CDU-Bundesparteitag beschließt Bildungskonzept / Streit um Veränderungen im gegliederten Schulsystem

  • Hendrik Lasch, Leipzig
  • Lesedauer: 3 Min.
Die CDU geht auf Distanz zur Hauptschule. Das ist nicht zuletzt dem Rückgang der Schülerzahlen geschuldet. Während einige unionsgeführte Länder aber Fakten schaffen, gibt es im Südwesten weiterhin Widerstand.

Zwei Schritte vor, anderthalb zurück: Die CDU ist bei ihrem Bundesparteitag in Leipzig auf Distanz zur Hauptschule gegangen, aber vorsichtiger als geplant. In einem Beschluss zur »Bildungsrepublik Deutschland« wird eine »attraktive Schulform« neben dem Gymnasium gelobt, in der unter dem Name »Oberschule« die Haupt- und Realschulen aufgehen sollen und die sich als »sehr leistungsfähig« erwiesen habe. Bundesbildungsministerin Annette Schavan sieht in dieser Schule eine Antwort auf den erwarteten Rückgang der Schülerzahlen um 1,3 Millionen bis 2020. Sie bekannte sich zum »klaren Ziel des Zweiwege-Modells«, beteuerte aber, es gehe »genau nicht um eine Einheitsschule«.

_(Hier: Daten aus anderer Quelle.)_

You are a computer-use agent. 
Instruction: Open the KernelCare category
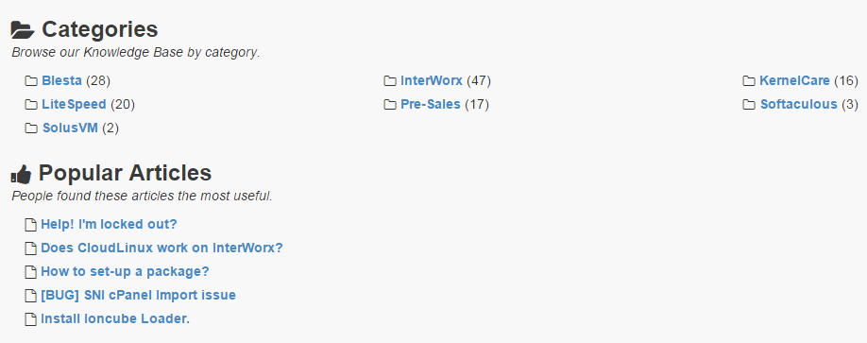(x=794, y=80)
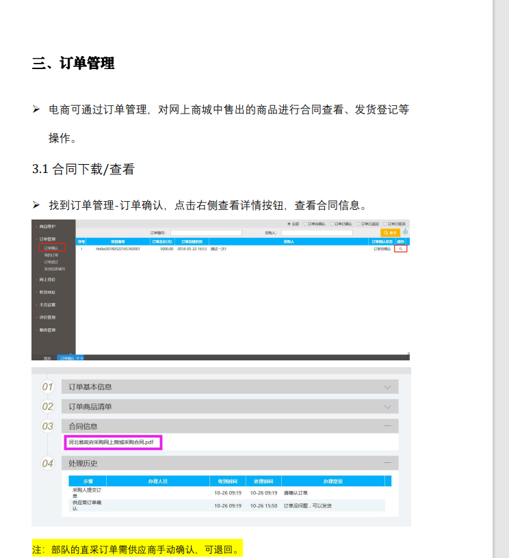Expand the 订单商品清单 section chevron
This screenshot has height=558, width=509.
click(388, 407)
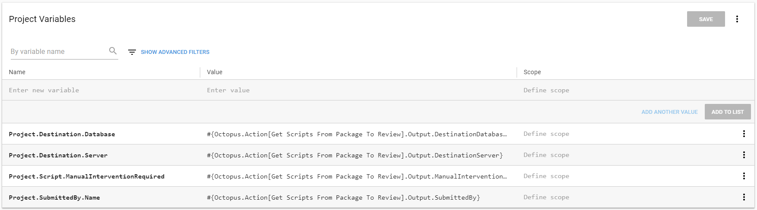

Die Klarstellung schien nötig, weil es in der Partei bis zuletzt erbitterten Gegenwind gab. Von den 1600 Änderungsanträgen zu dem 40 Seiten starken Bildungspapier befassten sich allein 61 mit dieser Frage; auf fünf eigens anberaumten Regionalkonferenzen wurde leidenschaftlich gestritten. Die ursprüngliche Formulierung im Antrag, wonach die CDU für eine Reduzierung der Schulformen und die Oberschule »eintreten« wolle, wurde deutlich verwässert.

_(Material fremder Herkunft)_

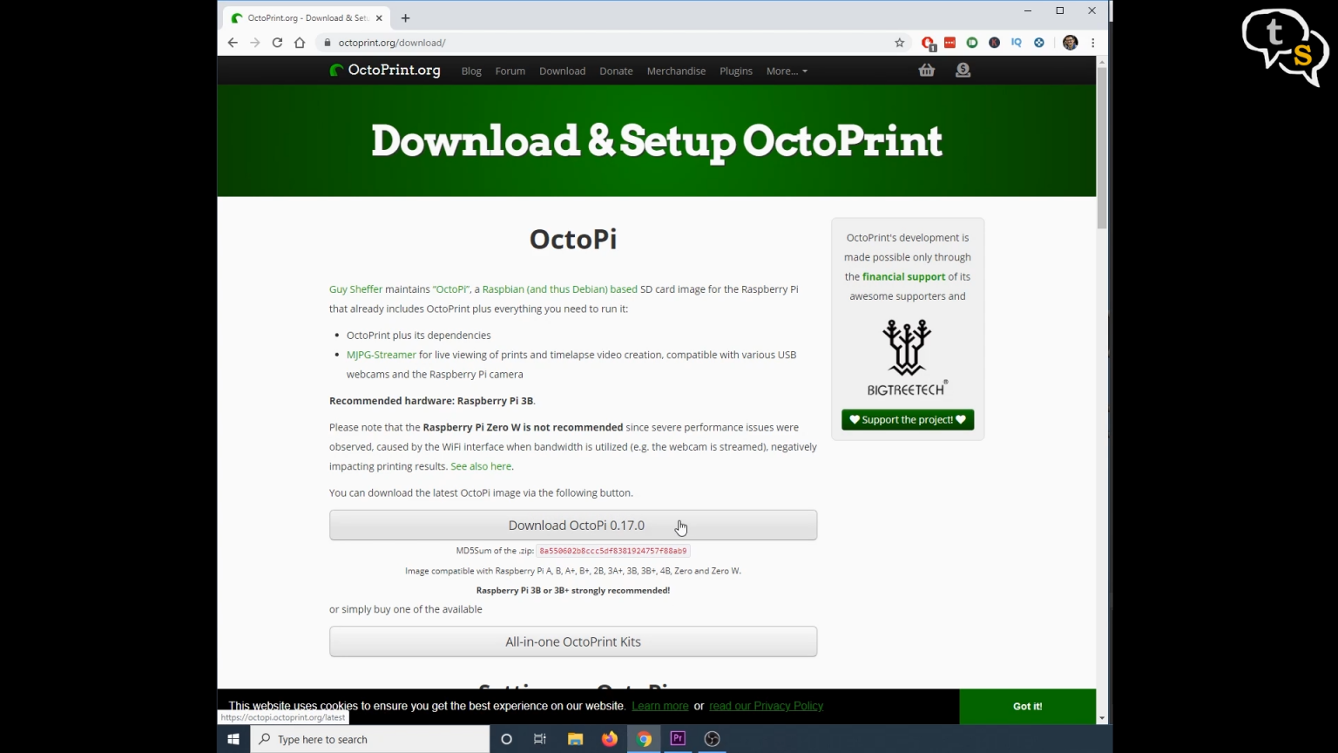The image size is (1338, 753).
Task: Click the OctoPrint.org logo
Action: click(384, 71)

Anlass dafür war starker Widerstand vor allem aus dem Südwesten. Während Schavan sagte, die Hauptschule werde nur noch von zwei Prozent der Eltern gewählt, bezifferte Christean Wagner, der Fraktionschef in Hessen, den jährlichen Anteil der Hauptschulabschlüsse auf 20 Prozent. Er räumte zwar »Akzeptanzprobleme« ein, betonte aber, die Länder kümmerten sich selbst um Reformen. Peter Hauk, sein Amtskollege aus Baden-Württemberg, warnte vor der schleichenden Abkehr vom gegliederten Schulsystem: »Dreiwege-Modell, Zweiwege-Modell - am Ende stehen wir beim Einwege-Modell«. Das Festhalten an der Differenzierung sei für die CDU eine »Grundsatzfrage«.

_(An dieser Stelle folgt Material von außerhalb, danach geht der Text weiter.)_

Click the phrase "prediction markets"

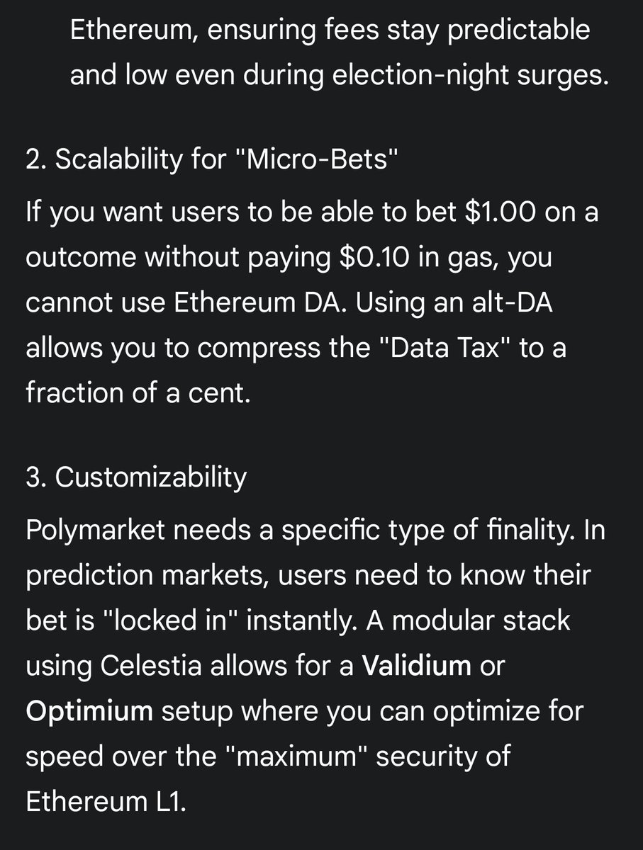point(147,575)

Allerdings geht der Riss in dieser Frage mitten durch die Partei. Niedersachsens Ministerpräsident David McAllister sprach sich in einem flammenden Plädoyer für die Oberschule aus, die helfe, Schulschließungen zu vermeiden, und ein »passgenaues Angebot für den ländlichen Raum« sei. In Niedersachsen gebe es bereits 132 Oberschulen, die teils sogar gymnasiale Angebote bis Klasse 10 bieten. Ob das Schulsystem zwei-, drei- oder viergliedrig sei, sei »sekundär«; es gehe vor allem um Qualität und Inhalte. McAllister räumte allerdings ein, dass sich die CDU mit diesem Modell auf die Konzepte von SPD, Grünen und LINKEN zubewegt. Er verlangte von diesen im Gegenzug Zugeständnisse: »Finger weg vom Gymnasium, sonst gibt es Ärger!«

Schmackhaft gemacht wurde den Delegierten das zweigliedrige Modell unter Verweis auf Sachsen und Thüringen, wo es seit 1990 neben Gymnasien nur eine zweite Schulform gibt, welche Real- und Hauptschulabschluss bietet. Letzteren abzuschaffen, habe nie zur Debatte gestanden, sagte Sachsens Kultusminister Roland Wöller, ein Mitautor der Beschlussvorlage, den Kritikern: »Wir haben uns da an der falschen Stelle verkämpft.«

Weit weniger umstritten waren weitere bildungspolitische Forderungen, so zur frühkindlichen Bildung. Dort plädiert die CDU für ein verpflichtendes und beitragsfreies letztes Kita-Jahr. Widerstand hatte es in diesem Punkt aber unter anderem aus Brandenburg und Hessen gegeben, wo man die Wahlfreiheit der Eltern gefährdet sah.

Als Instrument, diese zu stärken, hatte Bundesvorsitzende Angela Merkel am Tag zuvor das Betreuungsgeld verteidigt, auf das sich die Koalition unlängst geeinigt hatte. Allerdings stieß dieses nicht auf die erhoffte Zustimmung der Delegierten. Der Parteitag wies das Konzept zur erneuten Beratung an die Bundestagsfraktion zurück.

Ebenfalls am Montag hatte der CDU-Parteitag einen »Mindestlohn light« beschlossen. Die Partei plädiert dabei für Lohnuntergrenzen, die jedoch nach Branchen und Regionen differieren können. Zudem wurden Beschlüsse zur Europapolitik gefasst. Die CDU tritt, anders als die FDP, für eine Finanztransaktionssteuer ein und will Kompetenzen in Europa stärken. So sollen Verstöße gegen den Stabilitätspakt geahndet werden; auch einen EU-»Sparkommissar« kann sich die CDU vorstellen.